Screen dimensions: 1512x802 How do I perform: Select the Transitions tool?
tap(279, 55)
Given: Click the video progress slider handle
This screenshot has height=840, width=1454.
◇ ◇ ◇ ◇
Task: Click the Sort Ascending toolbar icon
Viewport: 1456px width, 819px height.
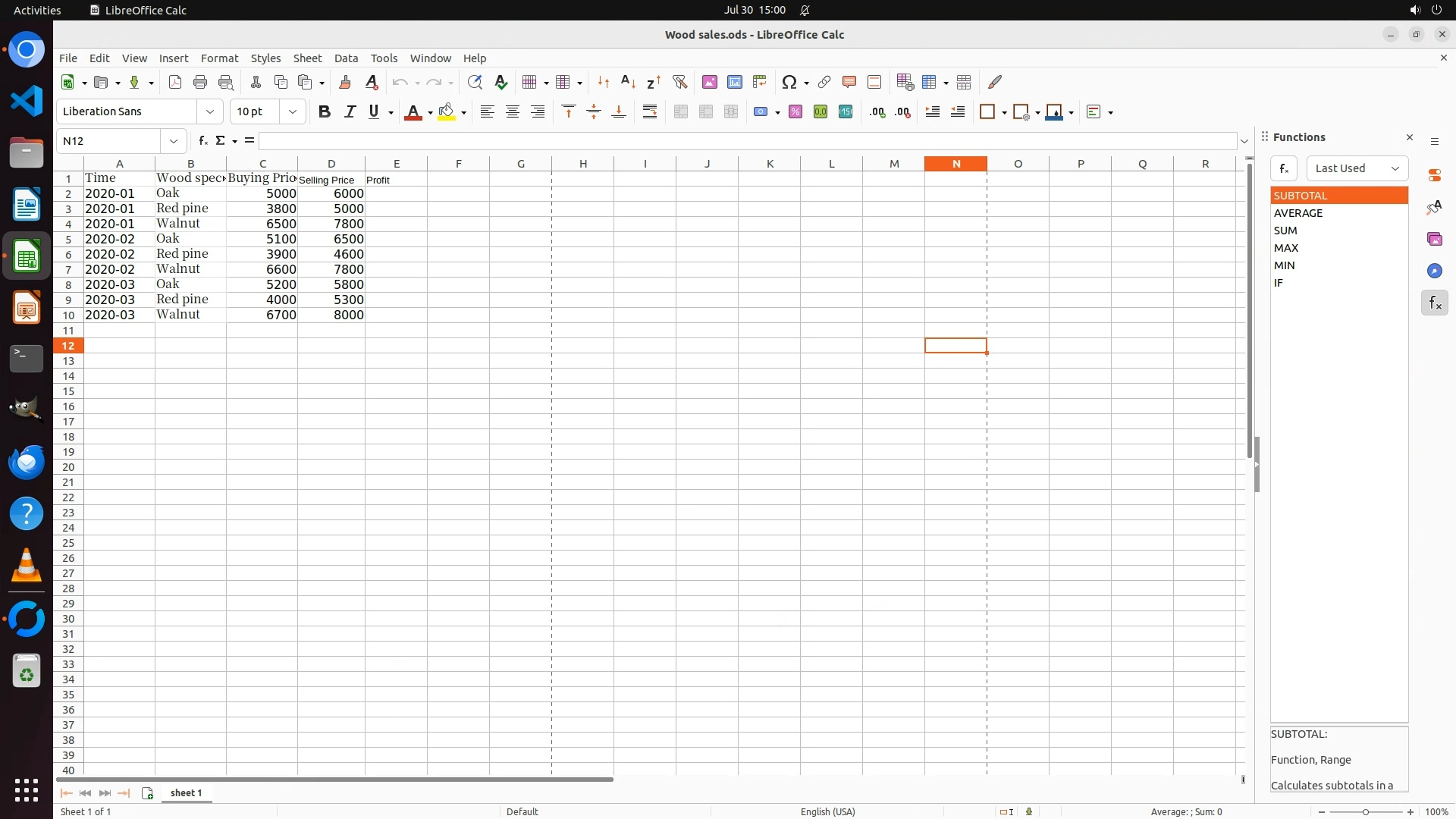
◇ ◇ ◇ ◇
■ Task details: Check every line of the data above for the string "height", and copy those that have it.

■ Response below:
This screenshot has height=840, width=1454.
Viewport: 1456px width, 819px height.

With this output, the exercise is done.